Update mmdit runner inputs, small attn reproducer, pad attention flag

monorimet · monorimet · commit 6c9d96db55d5 · 2024-06-14T15:01:10.000-05:00
diff --git a/models/turbine_models/custom_models/sd3_inference/sd3_cmd_opts.py b/models/turbine_models/custom_models/sd3_inference/sd3_cmd_opts.py
@@ -284,6 +284,13 @@ def is_valid_file(arg):
     default="SD3_output.png",
     help="Path to output file for generated images.",
 )
+p.add_argument(
+    "--attn_repro",
+    default=False,
+    action="store_true",
+    help="Just compile attention reproducer for mmdit.",
+)
+
 
 ##############################################################################
 # IREE Compiler Options
diff --git a/models/turbine_models/custom_models/sd3_inference/sd3_mmdit.py b/models/turbine_models/custom_models/sd3_inference/sd3_mmdit.py
@@ -52,7 +52,87 @@ def forward(
             return_dict=False,
         )[0]
         return noise_pred
+    
+class MMDiTAttention(torch.nn.Module):
+    def __init__(
+            self,
+    ):
+        super().__init__()
+
+    def forward(self, q, k, v):
+        return torch.nn.functional.scaled_dot_product_attention(
+            q, k, v, dropout_p=0.0, is_causal=False
+        )
+
+
+@torch.no_grad()
+def export_attn(
+    precision="fp16",
+    device="cpu",
+    target_triple="x86_64-unknown-linux-gnu",
+    ireec_flags="",
+    compile_to="torch",
+    decomp_attn=False,
+    attn_spec=None,
+):
+    dtype = torch.float16 if precision == "fp16" else torch.float32
+    qkv_shape = (2, 24, 4250, 64)
+    attn_module = MMDiTAttention()
+    safe_name = "attn_repro_" + precision + "_" + target_triple
+    if decomp_attn == True:
+        safe_name += "_decomp"
+
+    if dtype == torch.float16:
+        attn_module = attn_module.half()
+    
+    example_qkv = [
+        torch.empty(qkv_shape, dtype=dtype),
+        torch.empty(qkv_shape, dtype=dtype),
+        torch.empty(qkv_shape, dtype=dtype),
+    ]
+
+    decomp_list = []
+    if decomp_attn == True:
+        decomp_list = [
+            torch.ops.aten._scaled_dot_product_flash_attention_for_cpu,
+            torch.ops.aten._scaled_dot_product_flash_attention.default,
+            torch.ops.aten.scaled_dot_product_attention,
+        ]
+    with decompositions.extend_aot_decompositions(
+        from_current=True,
+        add_ops=decomp_list,
+    ):
+        fxb = FxProgramsBuilder(attn_module)
 
+        @fxb.export_program(
+            args=(example_qkv,),
+        )
+        def _forward(
+            module,
+            inputs,
+        ):
+            return module.forward(*inputs)
+
+        class CompiledAttn(CompiledModule):
+            run_forward = _forward
+
+        inst = CompiledAttn(context=Context(), import_to="IMPORT")
+
+        module_str = str(CompiledModule.get_mlir_module(inst))
+
+    if compile_to != "vmfb":
+        return module_str
+    else:
+        vmfb_path = utils.compile_to_vmfb(
+            module_str,
+            device,
+            target_triple,
+            ireec_flags,
+            safe_name,
+            return_path=True,
+            attn_spec=attn_spec,
+        )
+    return vmfb_path
 
 @torch.no_grad()
 def export_mmdit_model(
@@ -183,6 +263,22 @@ class CompiledMmdit(CompiledModule):
     logging.basicConfig(level=logging.DEBUG)
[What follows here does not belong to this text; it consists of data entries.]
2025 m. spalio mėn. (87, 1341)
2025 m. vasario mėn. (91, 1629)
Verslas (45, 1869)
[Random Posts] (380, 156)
     from turbine_models.custom_models.sd3_inference.sd3_cmd_opts import args
 
+    if args.attn_repro:
+        mod_str = export_attn(
+            args.precision,
+            args.device,
+            args.iree_target_triple,
+            args.ireec_flags,
+            args.compile_to,
+            args.decomp_attn,
+            attn_spec=args.attn_spec,
+        )
+        if args.compile_to != "vmfb":
+            safe_name = "attn_repro_" + args.precision
+            with open(f"{safe_name}.mlir", "w+") as f:
+                f.write(mod_str)
+            print("Saved to", safe_name + ".mlir")
+        exit()
     if args.input_mlir:
         mmdit_model = None
     else:
diff --git a/models/turbine_models/custom_models/sd3_inference/sd3_mmdit_runner.py b/models/turbine_models/custom_models/sd3_inference/sd3_mmdit_runner.py
@@ -69,14 +69,15 @@ def run_diffusers_mmdit(
         dtype = torch.float16
     else:
         dtype = torch.float32
-
+    
+    batch_size = args.batch_size * 2 #do classifier free guidance
     hidden_states = torch.randn(
-        (args.batch_size, 16, args.height // 8, args.width // 8), dtype=dtype
+        (batch_size, 16, args.height // 8, args.width // 8), dtype=dtype
     )
     encoder_hidden_states = torch.randn(
-        (args.batch_size, args.max_length * 2, 4096), dtype=dtype
+        (batch_size, args.max_length * 2, 4096), dtype=dtype
     )
-    pooled_projections = torch.randn((args.batch_size, 2048), dtype=dtype)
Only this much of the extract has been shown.